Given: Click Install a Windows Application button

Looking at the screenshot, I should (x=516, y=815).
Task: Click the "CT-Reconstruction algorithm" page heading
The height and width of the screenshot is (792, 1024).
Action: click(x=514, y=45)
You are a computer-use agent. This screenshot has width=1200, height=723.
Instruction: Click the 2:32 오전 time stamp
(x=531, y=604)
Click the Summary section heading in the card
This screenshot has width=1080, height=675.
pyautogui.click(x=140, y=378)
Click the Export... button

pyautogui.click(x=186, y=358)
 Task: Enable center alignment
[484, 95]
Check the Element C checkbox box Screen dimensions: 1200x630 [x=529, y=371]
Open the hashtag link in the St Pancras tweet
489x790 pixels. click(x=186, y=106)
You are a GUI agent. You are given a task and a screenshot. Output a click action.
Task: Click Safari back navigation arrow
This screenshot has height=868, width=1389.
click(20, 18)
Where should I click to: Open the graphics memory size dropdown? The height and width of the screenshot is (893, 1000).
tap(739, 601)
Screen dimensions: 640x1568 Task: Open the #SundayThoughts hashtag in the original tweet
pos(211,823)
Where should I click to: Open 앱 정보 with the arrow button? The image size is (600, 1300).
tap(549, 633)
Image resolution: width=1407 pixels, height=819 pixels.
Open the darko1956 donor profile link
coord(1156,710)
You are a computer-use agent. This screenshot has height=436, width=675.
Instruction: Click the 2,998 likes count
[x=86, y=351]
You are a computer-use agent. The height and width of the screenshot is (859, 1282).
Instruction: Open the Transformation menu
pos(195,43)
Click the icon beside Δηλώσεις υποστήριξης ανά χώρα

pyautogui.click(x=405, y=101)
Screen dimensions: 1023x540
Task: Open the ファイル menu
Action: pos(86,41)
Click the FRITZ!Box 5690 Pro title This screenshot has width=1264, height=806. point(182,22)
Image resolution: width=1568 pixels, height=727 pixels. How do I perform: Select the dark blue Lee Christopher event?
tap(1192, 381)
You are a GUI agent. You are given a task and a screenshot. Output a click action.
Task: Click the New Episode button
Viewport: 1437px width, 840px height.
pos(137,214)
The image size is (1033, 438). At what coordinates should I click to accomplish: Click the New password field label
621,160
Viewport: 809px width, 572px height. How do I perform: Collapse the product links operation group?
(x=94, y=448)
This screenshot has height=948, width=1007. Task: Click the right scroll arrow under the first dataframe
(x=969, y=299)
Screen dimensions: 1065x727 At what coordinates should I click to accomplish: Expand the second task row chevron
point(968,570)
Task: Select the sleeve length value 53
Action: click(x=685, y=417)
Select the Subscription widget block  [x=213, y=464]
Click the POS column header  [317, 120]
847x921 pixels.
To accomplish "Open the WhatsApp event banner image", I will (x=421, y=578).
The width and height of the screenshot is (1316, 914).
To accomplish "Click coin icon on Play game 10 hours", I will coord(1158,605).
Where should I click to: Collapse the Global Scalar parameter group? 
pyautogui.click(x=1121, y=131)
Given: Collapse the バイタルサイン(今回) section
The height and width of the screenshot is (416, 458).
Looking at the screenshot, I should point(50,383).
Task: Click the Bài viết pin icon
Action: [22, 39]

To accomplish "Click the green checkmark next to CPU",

####################

**What you need to do**
Go through the records above. Copy each line in which the string "agent" appears.

**Response for this exercise**
You are a computer-use agent. This screenshot has width=1200, height=723.
You are a GUI agent. You are given a task and a screenshot. Output a click action.
You are a computer-use agent. This screenshot has height=436, width=675.
You are a computer-use agent. The height and width of the screenshot is (859, 1282).
You are a GUI agent. You are given a task and a screenshot. Output a click action.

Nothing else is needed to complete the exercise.